Na região, a organização terrorista estrangeira Exército de Libertação Nacional (ELN) , assim designada pelos Estados Unidos, construiu uma sofisticada rede de meios de comunicação que não só justifica a sua luta armada, mas também amplifica narrativas geopolíticas alinhadas aos interesses da Rússia, do Irã, de Cuba e da Venezuela.
A estratégia do grupo envolve a propaganda na linguagem dos “meios de comunicação alternativos”, posicionando o ELN como um canal inesperado, mas eficaz para narrativas antiocidentais.
Um estudo divulgado em 17 de junho pelo laboratório de pesquisa forense digital (DFRLab) do Atlantic Council revela que o ELN incorporou um amplo ecossistema de comunicação digital à sua máquina ideológica.
![Integrantes do ELN aguardam em uma casa próxima à selva, no departamento de Chocó, Colômbia. [Raúl Arboleda/AFP]](/gc4/images/2025/07/15/51165-eln2-600_384.webp)
Essa rede promove e recicla conteúdos de meios de comunicação controlados pelo Estado, como RT en Español, Sputnik Mundo, HispanTV e vozes pró-governo venezuelanas, ao mesmo tempo que visa os Estados Unidos, a OTAN, a União Europeia e seus aliados.
Um aliado improvável para o Kremlin
Intitulado “Veículos afiliados ao Kremlin encontram aliado digital no grupo guerrilheiro mais antigo da Colômbia”, o relatório do DFRLab documenta uma operação multicanal de mais de 100 entidades: websites, contas de redes sociais, aplicativos de mensagens e podcasts.

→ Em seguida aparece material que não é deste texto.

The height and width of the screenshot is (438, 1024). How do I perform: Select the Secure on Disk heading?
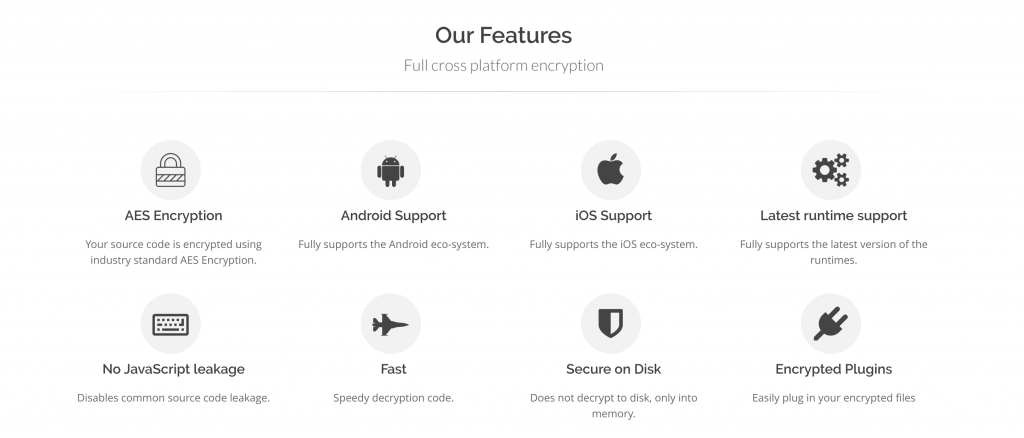(613, 369)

O ELN usa essas plataformas para difundir conteúdos ideológicos originais e estrangeiros.
De acordo com o DFRLab, o objetivo do grupo não é apenas justificar sua insurgência, mas promover uma visão de mundo simpática aos regimes autoritários que desafiam a influência ocidental.
Um exemplo notável é o meio de comunicação afiliado à guerrilha El Karibeño Rebelde, que entre abril de 2024 e abril de 2025 retuitou 144 publicações de meios de comunicação ligados ao Kremlin, muitos deles centrados na guerra entre Rússia e Ucrânia, na política dos EUA na América Latina ou no conflito Israel-Hamas.

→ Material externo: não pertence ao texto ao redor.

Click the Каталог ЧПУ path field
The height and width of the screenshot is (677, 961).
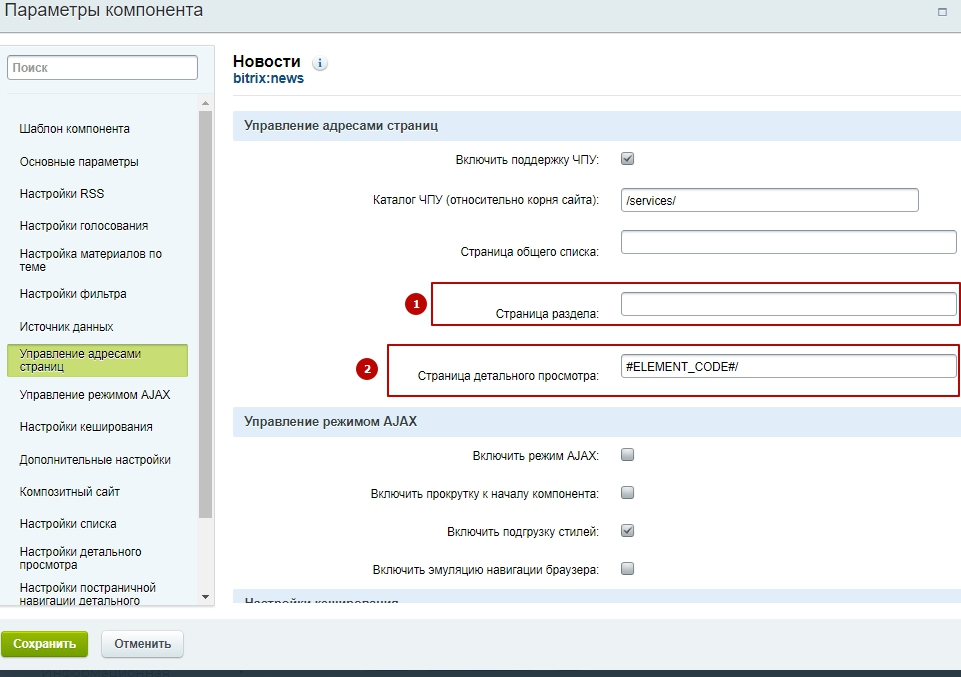[769, 200]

As postagens retratavam o presidente ucraniano, Volodymyr Zelenskyy, como um “pequeno ditador”, ecoando o discurso do Kremlin que apresenta os países da OTAN como agressores e afirma que a Ucrânia “atacou a Rússia em 2014”.
Como observa o DFRLab, as mensagens do ELN refletem a narrativa geopolítica do Kremlin, localizada na América Latina: denúncias do "imperialismo" dos EUA, posicionamento da multipolaridade como uma alternativa à unipolaridade ocidental e ataques à credibilidade de democracias liberais.

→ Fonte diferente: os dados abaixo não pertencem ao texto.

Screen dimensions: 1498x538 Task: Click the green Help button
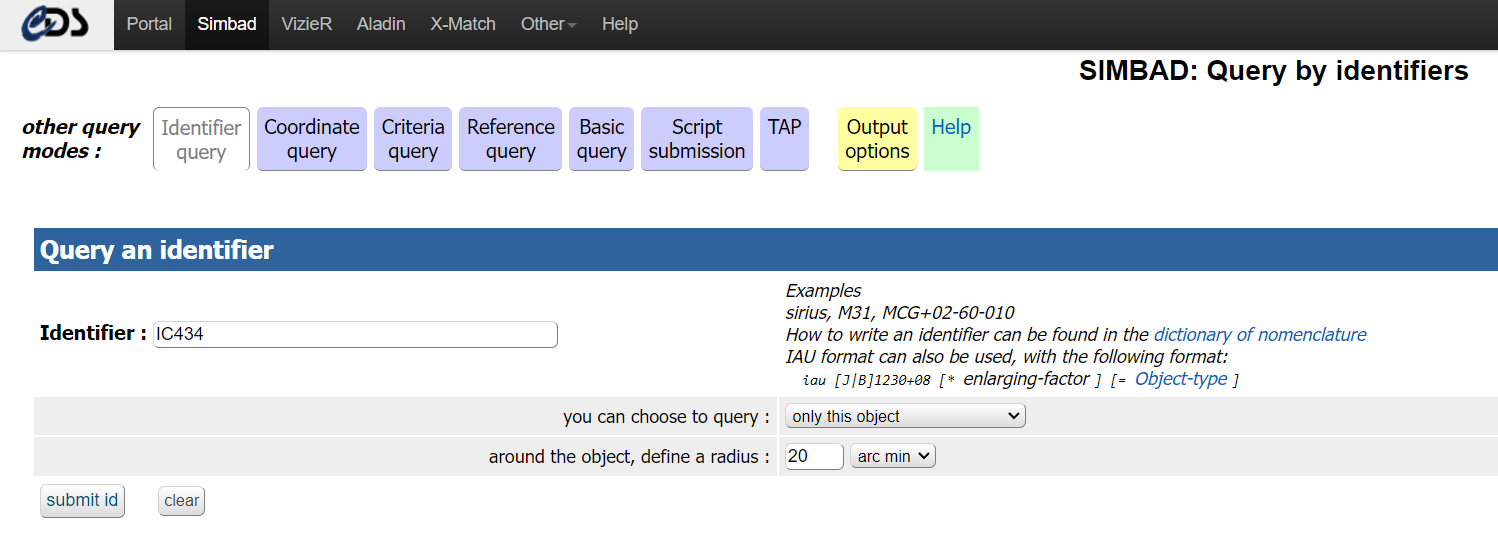click(x=951, y=139)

De rádios na selva a plataformas globais
Em vez de atuar como um bloco centralizado, o ecossistema midiático do ELN funciona como uma confederação digital. Cada frente de guerra regional administra seus próprios canais.
Mas todos seguem um roteiro editorial comum: desacreditam os principais meios de comunicação colombianos, como Semana, El Tiempo e Rádio Caracol, ao mesmo tempo que promovem suas plataformas como veículos de resistência à informação.
Esse enquadramento da suposta neutralidade dos meios de comunicação ajuda o grupo a alcançar públicos insatisfeitos e a mascarar o seu caráter violento.
O comandante do ELN, Eliécer Herlinto Chamorro, também conhecido como Antonio García, usou repetidamente a plataforma X para promover “ataques armados” ou intimidar jornalistas, de acordo com o DFRLab. Suas contas nas redes sociais foram suspensas várias vezes, mas o grupo se regenera no meio digital rapidamente, muitas vezes em poucos dias, lançando novas contas com nomes semelhantes.
Apenas entre fevereiro e maio de 2025, o ELN criou pelo menos sete novas contas no X.
O ELN evoluiu de estações de rádio clandestinas na década de 1980 para uma presença digital refinada em plataformas como Amazon Music, Ivoox, Telegram e TikTok.
A Ranpal (Radio Nacional Patria Libre) transferiu grande parte de seu conteúdo de áudio para podcasts, tornando-o acessível na Venezuela e em outras regiões.
Em 2014, o canal venezuelano Armando.info informou que o ELN usava livros infanto-juvenis e emissoras de rádio comunitárias para recrutar menores em zonas fronteiriças. Uma reportagem divulgada pela BBC Mundo em 2015 mostrou que a Antorcha Estéreo, estação operada pelo ELN, estava transmitindo de Cúcuta, possivelmente até de território venezuelano.
Mas o conteúdo digital do ELN vai muito além da ideologia: justifica operações armadas, tem como alvo grupos rivais e dissemina a intimidação.
O DFRLab identificou publicações que mostram menores portando armas, comunicados após ataques e canções de guerrilha que glorificam a insurgência, todos apresentados através de contas que se identificam como meios de comunicação independentes.
Em Catatumbo, um importante reduto do ELN, os confrontos entre o grupo e facções rivais ocorridos em 2025 mataram pelo menos 126 pessoas e deslocaram pelo menos 66.000 habitantes. Apesar da violência, os meios de comunicação do ELN continuam a retratar o grupo como uma organização política em busca da paz.
Embora o ELN opere principalmente na Colômbia e na Venezuela, o seu alcance digital inclui a América Latina, a Espanha e o Estados Unidos. O DFRLab descobriu contas de podcast afiliadas ao ELN e nomes de usuários de redes sociais com seguidores em vários países. Alguns são transmitidos via Ivoox (plataforma baseada na Espanha) e Amazon Music.
Ao apresentar-se como “mídia alternativa”, o ELN contorna as restrições de plataforma, ganha legitimidade e atrai novos públicos, especialmente aqueles desiludidos com as instituições e a política dominante.
Movimento de guerrilha ou mídia geopolítica?
O caso do ELN mostra como uma insurgência local pode funcionar como um megafone para interesses estrangeiros e como plataformas originalmente concebidas para comunicação ou entretenimento podem operar como sistemas de disseminação de propaganda global.
Nesse cenário, a infraestrutura digital não é apenas uma ferramenta para a luta armada, mas se torna uma linha de frente da própria luta.
Como conclui o DFRLab, o ELN busca mais do que legitimidade: pretende inserir-se no discurso geopolítico global, amplificando narrativas estrangeiras que fortalecem a sua causa e enfraquecem a influência ocidental na região.
Essa convergência entre a insurgência local e a guerra de propaganda global sinaliza desafios urgentes para os governos, plataformas tecnológicas e sociedade civil.